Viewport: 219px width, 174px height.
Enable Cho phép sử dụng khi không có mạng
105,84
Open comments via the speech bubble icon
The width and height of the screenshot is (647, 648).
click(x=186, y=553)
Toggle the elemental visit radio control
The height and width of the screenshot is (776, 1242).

...

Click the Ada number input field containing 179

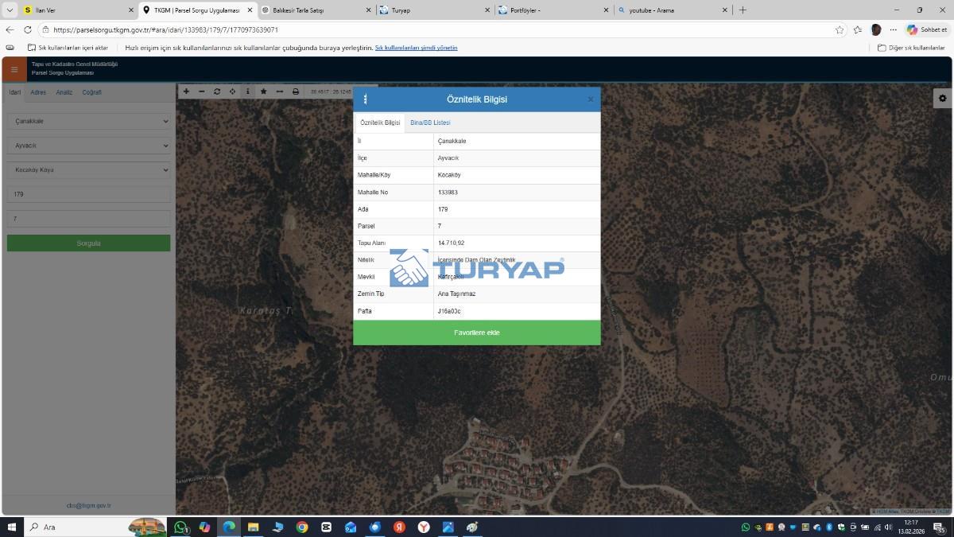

--

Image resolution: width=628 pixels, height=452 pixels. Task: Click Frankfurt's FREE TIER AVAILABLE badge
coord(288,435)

**EXERCISE REQUIREMENTS**
Taking the material above, extract exactly and only the lines from the line with "Viewport: 219px width, 174px height." to the line with "Toggle the elemental visit radio control", inclusive of both.

**ANSWER SECTION**
Viewport: 219px width, 174px height.
Enable Cho phép sử dụng khi không có mạng
105,84
Open comments via the speech bubble icon
The width and height of the screenshot is (647, 648).
click(x=186, y=553)
Toggle the elemental visit radio control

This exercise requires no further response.